À la splendeur de la nature répond la richesse des souvenirs. En 1854, à Glion, dans ces lieux enchantés, il a vécu quinze jours en tête-à-tête, une chaste idylle avec Louise Wyder, « la petite fée de Glion ». Plus tard, il y a séjourné avec de nombreuses amies. Sentiers, vallons, coteaux conservent leur présence.

Au cours de ses promenades, il a découvert le cimetière de Clarens. Il y griffonne des vers, il lit, il rêve. La mort, en ce lieu, ne lui paraît pas redoutable. Au tournant de la cinquantaine, il songe à Clarens pour sa demeure dernière. Il échapperait à Genève où rien ne l'attire. « Il me semble que je voudrais dormir pour toujours à Clarens. Et si par aventure je dois m'en aller prochainement et subitement, je désirerais que l'on respectât ce voeu : six pieds de terre à perpétuité dans le sol poétique où repose Vinet, et un cube de marbre sur mes cendres, c'est tout ce qu'il me faut. C'est ici, à Clarens, que la mort ressemble au sommeil et que le sommeil ressemble à l'espérance » (12 juin 1871). Il rebaptise le cimetière de Clarens, l'Oasis.

Amiel a mené à bien deux projets dans sa vie : son journal intime et sa tombe. Deux lieux. « Aucun emblème n'est nécessaire », écrit-il dans son journal, « tout éloge est déplacé ; toute effusion de sentiment est vaniteuse et risquée car vingt ans après, elle ne dit plus la vérité. La seule chose qui convienne sur une tombe, c'est (outre le nom, l'âge et la date), un mot-devise, la dernière parole qu'a murmurée le mourant, son cachet pour ainsi dire, plus une croix, s'il s'est endormi dans l'espérance chrétienne. La tombe de Vinet est un excellent type. Des deux passages qu'elle porte, l'un indique la pensée de Vinet sur lui-même, Ma vie est cachée avec Christ en Dieu, le second la pensée des autres sur lui : Ceux qui auront été intelligents luiront comme des étoiles. Une tête d'ange avec ses ailes indique la patrie actuelle du défunt. Le monument est simple et complet » (27 sept. 1873).

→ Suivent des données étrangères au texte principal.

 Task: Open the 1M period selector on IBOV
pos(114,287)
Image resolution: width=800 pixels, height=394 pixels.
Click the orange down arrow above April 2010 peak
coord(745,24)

La tombe d'Amiel se trouve toujours dans le paisible cimetière de Clarens, proche de celle de Vinet. Dans la pierre est gravée sa devise, «Aime et reste d'accord». Une seconde inscription l'accompagne, « Celui qui sème pour l'esprit moissonnera de l'esprit la vie éternelle ». Une note de son journal, écrite à Clarens, prévoit : « Si quelqu'un pense encore à moi après moi, c'est ici qu'il pourra se recueillir le plus aisément » (26 sept. 1873).